People fleeing war and seeking safety in the UK are forced to live on £8.24 a week under government support allowances. Amid a cost of living crisis, and what will be the longest recession this country has ever faced, people in our communities are struggling to feed their families. In some areas of the country, those seeking refuge are having to choose between a bus ticket, non-prescription medicine, baby supplies and food.
The UK pledged to resettle 20,000 Syrians by 2020 through the Vulnerable Persons Resettlement Scheme. By June 2019, 17,051 Syrian refugees had come to the UK through this scheme. By the end of 2018 there were 6.7 million Syrian refugees worldwide. Around 4.6 million are currently being hosted by just two countries – Turkey and Lebanon.
Under section 95 of the Immigration and Asylum Act 1999, those seeking asylum should receive £39.63 per week; however, those placed in hotel accommodation are not eligible for that amount.
Living on £8.24 a week
The Scottish Refugee Council has reported that people placed in hotels are receiving even less – just £8.24 a week to cover transport, clothing, non-prescription medicine and other essentials such as supplies for children and babies.
A return bus ticket to attend a crucial Home Office appointment costs £4.90 in Glasgow – over half of this weekly allowance.
— Scottish Refugee Council 🧡 (@scotrefcouncil) October 6, 2022
SFC pointed out that a return bus ticket to attend a crucial Home Office appointment in the Glasgow area would cost approximately £4.90 – over half of some people’s weekly allowance.
Further research from the charity Asylum Matters found that 95% of people they interviewed who were awaiting a decision about their case, said they could not afford to use public transport.
One person told Asylum Matters:“This [bill] is the most high one, I sometimes walk 10k just to go somewhere I need to and I set off so early just to go to shop or to the doctors. I cannot get any public transport, it is too much.”
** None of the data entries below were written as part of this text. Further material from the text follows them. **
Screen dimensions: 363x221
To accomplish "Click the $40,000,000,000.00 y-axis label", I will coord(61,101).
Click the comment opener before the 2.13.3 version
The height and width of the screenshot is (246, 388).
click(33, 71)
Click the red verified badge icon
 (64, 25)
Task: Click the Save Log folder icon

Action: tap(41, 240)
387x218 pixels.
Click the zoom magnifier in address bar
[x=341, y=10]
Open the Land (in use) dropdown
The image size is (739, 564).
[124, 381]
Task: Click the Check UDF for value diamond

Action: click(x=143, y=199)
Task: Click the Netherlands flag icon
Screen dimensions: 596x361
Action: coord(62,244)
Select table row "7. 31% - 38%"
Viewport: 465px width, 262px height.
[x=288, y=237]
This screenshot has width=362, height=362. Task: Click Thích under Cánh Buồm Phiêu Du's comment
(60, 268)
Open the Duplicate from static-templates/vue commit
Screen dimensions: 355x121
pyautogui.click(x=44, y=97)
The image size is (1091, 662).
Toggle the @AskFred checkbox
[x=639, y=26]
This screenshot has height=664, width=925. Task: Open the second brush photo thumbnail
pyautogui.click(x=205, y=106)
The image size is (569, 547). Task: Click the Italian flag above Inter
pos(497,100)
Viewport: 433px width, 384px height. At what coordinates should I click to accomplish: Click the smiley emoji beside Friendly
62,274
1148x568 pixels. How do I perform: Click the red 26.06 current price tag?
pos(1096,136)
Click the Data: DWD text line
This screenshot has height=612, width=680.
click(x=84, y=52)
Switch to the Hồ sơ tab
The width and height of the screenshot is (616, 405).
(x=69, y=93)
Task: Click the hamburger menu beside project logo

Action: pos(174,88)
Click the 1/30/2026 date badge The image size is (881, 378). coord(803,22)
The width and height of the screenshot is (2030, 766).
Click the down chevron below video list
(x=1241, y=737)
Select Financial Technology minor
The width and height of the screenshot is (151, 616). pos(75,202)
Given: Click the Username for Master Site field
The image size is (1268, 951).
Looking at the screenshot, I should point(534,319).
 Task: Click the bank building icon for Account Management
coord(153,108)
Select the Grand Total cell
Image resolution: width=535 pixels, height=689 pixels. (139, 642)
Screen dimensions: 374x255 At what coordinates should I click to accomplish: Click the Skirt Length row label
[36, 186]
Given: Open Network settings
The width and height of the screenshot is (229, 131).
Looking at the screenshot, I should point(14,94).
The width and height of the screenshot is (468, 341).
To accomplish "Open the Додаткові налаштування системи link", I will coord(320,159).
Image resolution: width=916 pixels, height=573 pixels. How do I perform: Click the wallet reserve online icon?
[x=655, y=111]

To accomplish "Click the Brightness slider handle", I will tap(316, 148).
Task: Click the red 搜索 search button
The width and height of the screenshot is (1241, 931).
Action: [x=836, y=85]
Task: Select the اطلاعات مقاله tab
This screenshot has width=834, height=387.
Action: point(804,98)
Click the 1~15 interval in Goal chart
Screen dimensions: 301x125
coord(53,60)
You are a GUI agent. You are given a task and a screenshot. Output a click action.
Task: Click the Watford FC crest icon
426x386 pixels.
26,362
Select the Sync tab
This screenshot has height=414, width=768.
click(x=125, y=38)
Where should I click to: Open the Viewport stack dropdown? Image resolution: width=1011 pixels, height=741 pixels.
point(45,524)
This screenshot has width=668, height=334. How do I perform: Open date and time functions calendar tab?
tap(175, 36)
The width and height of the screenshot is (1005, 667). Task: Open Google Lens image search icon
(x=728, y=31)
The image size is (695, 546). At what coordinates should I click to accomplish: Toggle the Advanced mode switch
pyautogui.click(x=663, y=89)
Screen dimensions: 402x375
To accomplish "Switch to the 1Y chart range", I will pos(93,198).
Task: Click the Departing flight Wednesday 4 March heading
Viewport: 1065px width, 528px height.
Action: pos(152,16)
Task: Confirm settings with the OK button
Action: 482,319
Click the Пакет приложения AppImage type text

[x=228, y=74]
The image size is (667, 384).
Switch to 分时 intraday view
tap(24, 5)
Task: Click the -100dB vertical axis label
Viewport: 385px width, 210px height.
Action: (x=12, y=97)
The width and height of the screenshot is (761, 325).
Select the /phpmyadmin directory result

Another told Asylum Matters that they were having to choose between feeding their family and buying medication: ”It is very expensive – last time I went to pharmacy to get medication I couldn’t afford it as I would not have been able to afford food for the week if I did.”
£39.63 per week is not enough, let alone £8.24
Amid a cost of living crisis, rising inflation and what the Bank of England is calling the longest recession the UK has ever faced, people in our communities are struggling to buy the basics. In today’s climate, against a background of inflation, £8.24 wouldn’t buy a winter coat, a new pair of shoes, a week’s supply of flu medicine, nappies or baby food.
In 2021, a journalist in Buckinghamshire, Samantha King, tried to live on £39.63 per week, which equates to less than £6 a day. However, by the end of the week, King reported losing weight as a result. She said she started panicking after some of the food she had bought went off and ended up spending £20 over the weekly allowance.
The High Court recently granted permission to proceed with a challenge to an undisclosed Home Office policy which states that asylum seekers can only be dispersed from temporary hotel accommodation on an “expedited” basis if there are “exceptional circumstances”.
The case was granted permission to proceed after a single mother of two was left destitute and denied baby food for her children while placed in hotel accommodation.
What happens to someone when they get refugee status?
When a person is given refugee status, they have just 28 days to find accommodation and apply for mainstream benefits before they are evicted from asylum accommodation. Many refugees become homeless at this stage. This is a huge upheaval and causes many complex ongoing issues – especially as so many have been in the asylum system for months or even years.
The right to work
It is illegal for asylum seekers to work under UK law, however the majority of the public support lifting the ban, to enable people seeking asylum the right to work. In March 2022, YouGov polling found that 81% of the public support the right to work for people seeking asylum in the UK.
The charity Refugee Action said: “It’s not just nonsensical, the ban is harmful to everyone involved. It takes the toughest toll on people seeking asylum, but the UK economy also misses out on tax revenue and much-needed specialists by leaving people frozen in poverty. The time has come to lift the ban.”
City of Sanctuary, a community organisation working to build a more welcoming UK, said: “Allowing people seeking asylum the right to work is just common sense. Everyone knows it, now this government needs to do the right thing.”